Associate Professor, Computer Science & Engineering, Santa Clara University
Ahmed Amer is an Associate Professor of Computer Science & Engineering at Santa Clara University, where he is director of the Sustainable Systems Laboratory.
He is also a Faculty Scholar at the Markkula Center for Applied Ethics (2018–2019 Emerging Issues Fellow), was the 2019–2020 Ignatian Center Bannan Faculty Fellow, and serves on the steering committee of the International Conference on Massive Storage Systems and Technologies that is hosted annually by his lab at the SCU School of Engineering. He earned his Ph.D. in Computer Science from the Storage Systems Research Center at UC Santa Cruz, working with Darrell Long, and remains affiliated with its successor, CRSS.
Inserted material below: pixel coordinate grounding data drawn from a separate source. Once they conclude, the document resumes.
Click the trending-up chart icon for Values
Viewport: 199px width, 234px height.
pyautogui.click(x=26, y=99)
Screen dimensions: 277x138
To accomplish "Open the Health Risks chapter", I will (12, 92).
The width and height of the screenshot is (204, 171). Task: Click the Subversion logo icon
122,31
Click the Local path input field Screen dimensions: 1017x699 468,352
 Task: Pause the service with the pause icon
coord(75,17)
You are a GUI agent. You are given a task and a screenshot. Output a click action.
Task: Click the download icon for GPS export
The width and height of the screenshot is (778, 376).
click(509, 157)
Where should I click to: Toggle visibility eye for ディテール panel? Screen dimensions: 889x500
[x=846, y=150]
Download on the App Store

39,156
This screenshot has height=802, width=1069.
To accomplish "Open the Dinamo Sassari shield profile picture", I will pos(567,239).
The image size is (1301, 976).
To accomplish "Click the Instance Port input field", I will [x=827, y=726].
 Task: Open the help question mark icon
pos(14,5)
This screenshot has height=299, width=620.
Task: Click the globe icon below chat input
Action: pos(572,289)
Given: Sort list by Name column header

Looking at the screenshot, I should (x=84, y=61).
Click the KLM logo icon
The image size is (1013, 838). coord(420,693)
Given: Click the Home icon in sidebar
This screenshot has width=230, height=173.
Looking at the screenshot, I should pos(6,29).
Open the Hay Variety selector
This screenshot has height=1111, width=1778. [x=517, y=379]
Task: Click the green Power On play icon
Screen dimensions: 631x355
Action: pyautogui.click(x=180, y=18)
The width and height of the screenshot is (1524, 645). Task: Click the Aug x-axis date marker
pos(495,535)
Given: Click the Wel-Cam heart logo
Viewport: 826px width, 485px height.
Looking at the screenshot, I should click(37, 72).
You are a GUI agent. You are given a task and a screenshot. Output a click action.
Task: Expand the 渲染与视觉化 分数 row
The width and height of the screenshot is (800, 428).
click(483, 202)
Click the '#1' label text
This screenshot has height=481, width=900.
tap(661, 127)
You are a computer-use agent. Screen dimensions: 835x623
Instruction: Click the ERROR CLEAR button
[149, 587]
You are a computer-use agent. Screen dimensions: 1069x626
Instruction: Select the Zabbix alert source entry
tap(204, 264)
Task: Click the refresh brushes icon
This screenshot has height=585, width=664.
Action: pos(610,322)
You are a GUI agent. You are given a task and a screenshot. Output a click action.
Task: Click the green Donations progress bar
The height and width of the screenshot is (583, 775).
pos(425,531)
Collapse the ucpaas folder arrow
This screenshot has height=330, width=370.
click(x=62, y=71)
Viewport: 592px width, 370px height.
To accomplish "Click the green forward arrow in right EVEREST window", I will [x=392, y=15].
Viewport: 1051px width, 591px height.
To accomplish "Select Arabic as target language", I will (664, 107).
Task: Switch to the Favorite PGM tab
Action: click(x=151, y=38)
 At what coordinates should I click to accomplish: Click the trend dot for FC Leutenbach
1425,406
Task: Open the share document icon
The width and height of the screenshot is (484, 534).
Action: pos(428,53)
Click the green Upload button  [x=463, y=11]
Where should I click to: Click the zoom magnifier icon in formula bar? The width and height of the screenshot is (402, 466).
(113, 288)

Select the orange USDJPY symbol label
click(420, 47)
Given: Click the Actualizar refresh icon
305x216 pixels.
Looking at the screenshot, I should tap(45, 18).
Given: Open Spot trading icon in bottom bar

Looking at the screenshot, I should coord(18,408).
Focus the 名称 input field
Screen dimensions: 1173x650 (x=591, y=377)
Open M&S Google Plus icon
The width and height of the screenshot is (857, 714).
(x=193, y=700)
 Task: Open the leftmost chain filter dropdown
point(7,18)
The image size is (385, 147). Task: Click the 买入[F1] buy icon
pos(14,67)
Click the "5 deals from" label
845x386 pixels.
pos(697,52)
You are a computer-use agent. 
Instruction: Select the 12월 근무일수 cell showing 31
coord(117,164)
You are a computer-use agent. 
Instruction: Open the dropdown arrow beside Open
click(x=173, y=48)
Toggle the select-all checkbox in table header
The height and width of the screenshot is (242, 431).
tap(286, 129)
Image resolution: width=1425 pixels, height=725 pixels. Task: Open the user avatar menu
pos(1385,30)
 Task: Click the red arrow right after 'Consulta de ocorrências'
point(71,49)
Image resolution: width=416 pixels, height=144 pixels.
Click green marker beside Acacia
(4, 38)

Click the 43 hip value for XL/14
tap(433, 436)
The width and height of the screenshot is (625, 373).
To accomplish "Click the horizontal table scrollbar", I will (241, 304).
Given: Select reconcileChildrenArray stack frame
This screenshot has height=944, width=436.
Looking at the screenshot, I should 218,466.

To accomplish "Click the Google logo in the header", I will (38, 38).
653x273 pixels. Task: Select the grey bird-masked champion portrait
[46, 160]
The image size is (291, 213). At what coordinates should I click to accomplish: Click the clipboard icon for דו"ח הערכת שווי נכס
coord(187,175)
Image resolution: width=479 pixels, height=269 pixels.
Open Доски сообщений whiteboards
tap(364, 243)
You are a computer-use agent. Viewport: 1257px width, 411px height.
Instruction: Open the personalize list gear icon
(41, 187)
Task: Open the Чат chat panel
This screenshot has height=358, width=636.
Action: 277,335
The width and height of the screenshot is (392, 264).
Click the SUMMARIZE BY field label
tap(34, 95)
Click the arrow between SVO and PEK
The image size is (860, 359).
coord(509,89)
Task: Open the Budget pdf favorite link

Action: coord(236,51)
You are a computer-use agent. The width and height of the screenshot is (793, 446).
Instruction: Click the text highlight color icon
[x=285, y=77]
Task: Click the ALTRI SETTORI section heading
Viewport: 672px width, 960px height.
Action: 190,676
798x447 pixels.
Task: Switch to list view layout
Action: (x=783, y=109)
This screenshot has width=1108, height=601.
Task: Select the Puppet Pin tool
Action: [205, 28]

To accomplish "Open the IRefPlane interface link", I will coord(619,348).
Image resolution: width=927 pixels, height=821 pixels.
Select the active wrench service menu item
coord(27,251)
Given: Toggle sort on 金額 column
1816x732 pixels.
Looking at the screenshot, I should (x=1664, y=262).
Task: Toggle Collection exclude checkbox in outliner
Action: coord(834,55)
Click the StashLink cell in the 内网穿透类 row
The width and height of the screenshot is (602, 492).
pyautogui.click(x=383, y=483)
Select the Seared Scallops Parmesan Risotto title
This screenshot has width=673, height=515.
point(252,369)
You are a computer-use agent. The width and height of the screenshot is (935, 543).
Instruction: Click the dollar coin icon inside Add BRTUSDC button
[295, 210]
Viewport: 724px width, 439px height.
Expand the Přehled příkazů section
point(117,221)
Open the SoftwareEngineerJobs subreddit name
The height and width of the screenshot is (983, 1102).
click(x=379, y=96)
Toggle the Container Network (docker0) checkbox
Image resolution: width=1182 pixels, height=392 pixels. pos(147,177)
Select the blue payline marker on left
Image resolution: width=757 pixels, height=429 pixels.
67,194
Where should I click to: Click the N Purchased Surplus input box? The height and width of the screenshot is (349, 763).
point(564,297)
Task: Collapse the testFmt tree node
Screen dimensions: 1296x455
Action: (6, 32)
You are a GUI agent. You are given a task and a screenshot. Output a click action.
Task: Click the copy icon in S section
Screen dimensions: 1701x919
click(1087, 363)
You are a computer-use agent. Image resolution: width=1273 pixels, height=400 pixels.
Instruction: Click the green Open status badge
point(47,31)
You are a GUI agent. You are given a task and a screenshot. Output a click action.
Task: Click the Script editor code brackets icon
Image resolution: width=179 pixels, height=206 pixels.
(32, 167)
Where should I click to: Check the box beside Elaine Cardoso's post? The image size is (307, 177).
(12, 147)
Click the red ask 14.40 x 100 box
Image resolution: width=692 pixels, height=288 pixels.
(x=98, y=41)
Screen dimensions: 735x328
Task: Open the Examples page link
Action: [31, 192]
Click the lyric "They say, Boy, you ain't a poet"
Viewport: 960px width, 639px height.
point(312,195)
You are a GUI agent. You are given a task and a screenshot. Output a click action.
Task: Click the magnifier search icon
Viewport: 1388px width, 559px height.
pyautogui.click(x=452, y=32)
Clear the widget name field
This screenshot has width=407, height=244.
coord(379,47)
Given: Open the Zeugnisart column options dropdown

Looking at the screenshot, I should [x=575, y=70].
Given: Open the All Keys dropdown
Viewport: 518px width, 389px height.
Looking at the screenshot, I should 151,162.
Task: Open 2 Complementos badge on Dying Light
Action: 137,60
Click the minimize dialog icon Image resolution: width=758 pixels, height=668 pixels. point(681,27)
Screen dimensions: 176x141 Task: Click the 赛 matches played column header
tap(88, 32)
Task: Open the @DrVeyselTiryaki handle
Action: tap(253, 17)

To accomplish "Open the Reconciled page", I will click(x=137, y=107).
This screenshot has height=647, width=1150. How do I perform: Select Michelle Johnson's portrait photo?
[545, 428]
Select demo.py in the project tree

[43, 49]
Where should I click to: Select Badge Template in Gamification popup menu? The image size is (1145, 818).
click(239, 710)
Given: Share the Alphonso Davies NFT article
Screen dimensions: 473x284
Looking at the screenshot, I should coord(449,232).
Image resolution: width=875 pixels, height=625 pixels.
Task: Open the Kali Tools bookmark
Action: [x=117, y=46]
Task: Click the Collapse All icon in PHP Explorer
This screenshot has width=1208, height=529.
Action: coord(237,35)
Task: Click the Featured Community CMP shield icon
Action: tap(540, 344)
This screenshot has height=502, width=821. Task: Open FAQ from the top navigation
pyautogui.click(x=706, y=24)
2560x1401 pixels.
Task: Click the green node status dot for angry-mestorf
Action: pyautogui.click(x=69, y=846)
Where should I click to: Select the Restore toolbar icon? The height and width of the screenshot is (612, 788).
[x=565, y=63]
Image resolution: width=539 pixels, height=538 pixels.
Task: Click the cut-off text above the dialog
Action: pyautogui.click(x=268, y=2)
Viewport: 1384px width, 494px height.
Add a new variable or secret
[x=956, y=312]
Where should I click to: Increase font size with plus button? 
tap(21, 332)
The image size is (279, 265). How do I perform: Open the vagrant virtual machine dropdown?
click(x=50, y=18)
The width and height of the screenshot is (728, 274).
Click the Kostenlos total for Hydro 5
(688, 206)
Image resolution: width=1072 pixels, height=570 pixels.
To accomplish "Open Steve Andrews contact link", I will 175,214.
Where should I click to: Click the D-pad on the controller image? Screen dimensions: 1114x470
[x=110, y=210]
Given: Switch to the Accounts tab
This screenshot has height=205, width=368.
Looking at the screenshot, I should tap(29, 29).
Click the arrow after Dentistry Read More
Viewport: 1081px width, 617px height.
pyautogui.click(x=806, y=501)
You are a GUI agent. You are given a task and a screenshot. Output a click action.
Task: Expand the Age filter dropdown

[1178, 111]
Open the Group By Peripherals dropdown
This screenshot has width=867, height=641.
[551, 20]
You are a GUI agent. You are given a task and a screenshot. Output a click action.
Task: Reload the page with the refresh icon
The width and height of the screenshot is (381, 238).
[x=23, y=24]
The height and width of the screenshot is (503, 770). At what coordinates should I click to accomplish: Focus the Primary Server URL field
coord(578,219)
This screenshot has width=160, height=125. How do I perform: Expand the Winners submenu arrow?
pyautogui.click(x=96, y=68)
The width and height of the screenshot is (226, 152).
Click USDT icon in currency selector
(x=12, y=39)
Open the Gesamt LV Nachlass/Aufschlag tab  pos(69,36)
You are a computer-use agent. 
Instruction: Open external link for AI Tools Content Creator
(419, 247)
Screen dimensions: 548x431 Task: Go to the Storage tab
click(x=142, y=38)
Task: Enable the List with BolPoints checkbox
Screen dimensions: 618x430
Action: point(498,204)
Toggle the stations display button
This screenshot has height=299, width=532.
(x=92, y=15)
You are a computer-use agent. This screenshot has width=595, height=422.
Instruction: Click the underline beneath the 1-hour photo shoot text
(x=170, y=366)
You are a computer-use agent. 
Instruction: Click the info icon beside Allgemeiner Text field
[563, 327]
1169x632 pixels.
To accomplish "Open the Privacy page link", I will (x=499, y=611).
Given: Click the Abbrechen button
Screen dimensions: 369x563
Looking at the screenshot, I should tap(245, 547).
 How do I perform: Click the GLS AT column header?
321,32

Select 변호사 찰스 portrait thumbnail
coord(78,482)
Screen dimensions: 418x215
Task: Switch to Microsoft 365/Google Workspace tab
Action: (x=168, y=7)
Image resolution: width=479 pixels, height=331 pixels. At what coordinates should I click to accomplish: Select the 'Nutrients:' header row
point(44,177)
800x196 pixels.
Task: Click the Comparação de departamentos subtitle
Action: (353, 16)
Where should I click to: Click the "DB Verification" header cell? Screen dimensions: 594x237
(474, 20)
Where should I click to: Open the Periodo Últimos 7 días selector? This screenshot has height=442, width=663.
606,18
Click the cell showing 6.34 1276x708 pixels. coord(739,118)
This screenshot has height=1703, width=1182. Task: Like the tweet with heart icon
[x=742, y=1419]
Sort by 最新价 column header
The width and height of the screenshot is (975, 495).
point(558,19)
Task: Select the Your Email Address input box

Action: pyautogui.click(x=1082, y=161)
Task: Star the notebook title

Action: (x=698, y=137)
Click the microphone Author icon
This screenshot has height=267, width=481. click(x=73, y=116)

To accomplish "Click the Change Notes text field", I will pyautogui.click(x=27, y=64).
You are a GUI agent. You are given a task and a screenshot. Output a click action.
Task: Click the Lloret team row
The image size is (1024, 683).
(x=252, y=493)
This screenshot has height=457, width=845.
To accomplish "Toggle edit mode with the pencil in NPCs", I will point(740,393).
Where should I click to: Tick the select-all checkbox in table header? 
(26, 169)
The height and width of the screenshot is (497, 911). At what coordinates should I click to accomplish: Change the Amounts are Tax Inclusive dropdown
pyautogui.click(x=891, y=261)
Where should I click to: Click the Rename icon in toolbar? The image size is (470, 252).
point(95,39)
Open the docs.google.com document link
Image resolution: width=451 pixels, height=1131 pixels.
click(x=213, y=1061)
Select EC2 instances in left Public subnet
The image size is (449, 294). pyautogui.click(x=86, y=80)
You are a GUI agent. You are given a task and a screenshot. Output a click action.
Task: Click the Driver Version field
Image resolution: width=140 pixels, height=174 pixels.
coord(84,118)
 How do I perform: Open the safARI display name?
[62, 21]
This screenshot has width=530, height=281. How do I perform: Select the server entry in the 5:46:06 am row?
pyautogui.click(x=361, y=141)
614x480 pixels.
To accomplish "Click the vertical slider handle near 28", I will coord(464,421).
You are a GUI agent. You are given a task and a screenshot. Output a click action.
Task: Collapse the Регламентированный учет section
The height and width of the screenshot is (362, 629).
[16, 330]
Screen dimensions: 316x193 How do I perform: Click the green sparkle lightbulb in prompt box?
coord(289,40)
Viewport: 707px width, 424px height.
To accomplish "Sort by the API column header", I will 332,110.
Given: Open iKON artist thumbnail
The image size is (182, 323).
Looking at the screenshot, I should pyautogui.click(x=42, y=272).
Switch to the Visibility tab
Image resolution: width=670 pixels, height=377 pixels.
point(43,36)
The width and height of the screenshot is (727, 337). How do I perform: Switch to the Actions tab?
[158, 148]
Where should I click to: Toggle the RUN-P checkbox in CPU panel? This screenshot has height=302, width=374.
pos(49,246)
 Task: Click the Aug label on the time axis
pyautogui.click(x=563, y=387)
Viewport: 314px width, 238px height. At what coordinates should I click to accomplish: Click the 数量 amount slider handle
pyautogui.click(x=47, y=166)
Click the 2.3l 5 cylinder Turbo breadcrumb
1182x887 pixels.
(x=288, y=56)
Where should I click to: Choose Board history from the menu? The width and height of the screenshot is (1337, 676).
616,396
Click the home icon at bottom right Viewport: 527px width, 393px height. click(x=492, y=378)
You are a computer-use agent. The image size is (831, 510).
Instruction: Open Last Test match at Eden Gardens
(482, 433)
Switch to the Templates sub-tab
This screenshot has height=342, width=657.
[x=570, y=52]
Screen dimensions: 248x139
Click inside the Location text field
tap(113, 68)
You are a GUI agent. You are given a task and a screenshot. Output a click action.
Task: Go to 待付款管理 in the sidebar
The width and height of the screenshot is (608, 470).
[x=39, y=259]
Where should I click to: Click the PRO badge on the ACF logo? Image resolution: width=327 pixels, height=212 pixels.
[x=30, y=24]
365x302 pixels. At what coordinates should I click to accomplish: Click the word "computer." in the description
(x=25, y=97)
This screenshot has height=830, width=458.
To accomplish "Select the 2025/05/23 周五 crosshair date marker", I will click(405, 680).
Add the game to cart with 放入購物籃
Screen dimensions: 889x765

His research spans systems topics — data storage, operating systems, distributed systems, storage reliability, and energy-aware storage — and increasingly their ethical and societal dimensions: data trustworthiness and provenance, privacy, and the ethics of AI. He has chaired the International Conference on Massive Storage Systems and Technologies (MSST), the Silicon Valley chapter of IEEE’s Society for the Societal Impacts of Technology (SSIT), and the technical program committee of the society’s flagship conference (ISTAS) in 2025. He also serves on the board of the International Association of Computing and Philosophy (IACAP) as well as on the program committee for the association’s annual conference. He is also a scholar of the Aspen Institute’s Aspen Tech Policy Hub. He’s known for reaching for unusual analogies — from ancient Mesopotamian and Egyptian creation myths, to dancing robots — to make sense of both technology and its ethics.